Just as the city (Tenochtitlan) it replaced did, Mexico City vies, though not intentionally, to be the largest city in the world. By 2010, more than 22 million people lived in more than 1,000 neighbourhoods in the larger metropolitan area, spreading into the nearby states of Mexico and Morelos and filling the basin floor of the Valley of Mexico. The people who live in Mexico City are Mestizos, who descended from Spanish and indigenous parents and who speak Spanish. Few city folk speak Native American languages.
In the early 1500s the Spaniards, aided by their indigenous slaves, built Mexico City upon the site of the ancient city of Tenochtitlan, which the Aztecs had raised on an island in Lake Texcoco, a saltwater lake. Tenochtitlan, populated by 200,000, became the capital of the Aztec Empire, which included large parts of Mexico and Central America. The Aztecs erected their city around a series of temples and pyramids and organized it into a series of capulli (clans). Each capulli was a neighbourhood of the city, served a specific economic role, and acted as an army battalion.
The Spanish conquest of Tenochtitlan, led by Hernando Cortes in the early 16th century, is a splendid tale of history and myth. It begins with the Legend of Quetzalcoatl, a white-haired, bearded man-god - of the Toltecs and Aztecs - and ruler of Mexico from its capital, Tula. He was a gentle priest who abhorred human sacrifice. He altered the practice by substituting human sacrifice with offerings of snakes, butterflies, and jade.
His rival god was Tezcatlipoca, lord of night and patron of evildoers, who exacted warfare and human sacrifice. One legend says that Quetzalcoatl's adherents made him drunk, which so humiliated him that he fled in disgrace to the Gulf of Mexico. He sailed eastward, promising to return on the anniversary of his birth to rule again. This myth reminds me of the Christian story of Jesus who died and whose return to rule his followers was prophesied.

> [AIM A]: Reproduce the passage about Mexico City and Tenochtitlan in full, word for word.
The text and the records come from unrelated sources.

> [Records taken from a collection]:
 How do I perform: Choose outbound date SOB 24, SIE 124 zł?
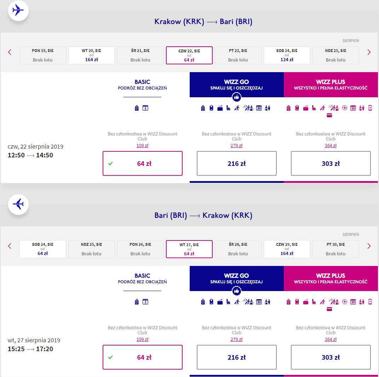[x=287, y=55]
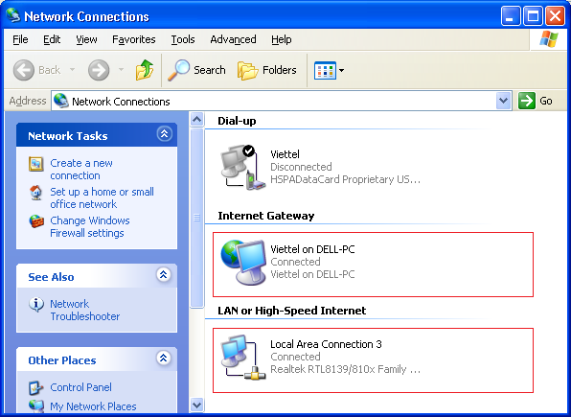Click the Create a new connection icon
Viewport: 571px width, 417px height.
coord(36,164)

> [AIM B]: Rewrite all of the records with "outbound" swapped for "return" and everything else unchanged, leaving the pictures out of your answer.

> [CORRECT ANSWER A]:
Just as the city (Tenochtitlan) it replaced did, Mexico City vies, though not intentionally, to be the largest city in the world. By 2010, more than 22 million people lived in more than 1,000 neighbourhoods in the larger metropolitan area, spreading into the nearby states of Mexico and Morelos and filling the basin floor of the Valley of Mexico. The people who live in Mexico City are Mestizos, who descended from Spanish and indigenous parents and who speak Spanish. Few city folk speak Native American languages.
In the early 1500s the Spaniards, aided by their indigenous slaves, built Mexico City upon the site of the ancient city of Tenochtitlan, which the Aztecs had raised on an island in Lake Texcoco, a saltwater lake. Tenochtitlan, populated by 200,000, became the capital of the Aztec Empire, which included large parts of Mexico and Central America. The Aztecs erected their city around a series of temples and pyramids and organized it into a series of capulli (clans). Each capulli was a neighbourhood of the city, served a specific economic role, and acted as an army battalion.
The Spanish conquest of Tenochtitlan, led by Hernando Cortes in the early 16th century, is a splendid tale of history and myth. It begins with the Legend of Quetzalcoatl, a white-haired, bearded man-god - of the Toltecs and Aztecs - and ruler of Mexico from its capital, Tula. He was a gentle priest who abhorred human sacrifice. He altered the practice by substituting human sacrifice with offerings of snakes, butterflies, and jade.
His rival god was Tezcatlipoca, lord of night and patron of evildoers, who exacted warfare and human sacrifice. One legend says that Quetzalcoatl's adherents made him drunk, which so humiliated him that he fled in disgrace to the Gulf of Mexico. He sailed eastward, promising to return on the anniversary of his birth to rule again. This myth reminds me of the Christian story of Jesus who died and whose return to rule his followers was prophesied.

> [CORRECT ANSWER B]:
 How do I perform: Choose return date SOB 24, SIE 124 zł?
[x=287, y=55]
Click the Create a new connection icon
Viewport: 571px width, 417px height.
coord(36,164)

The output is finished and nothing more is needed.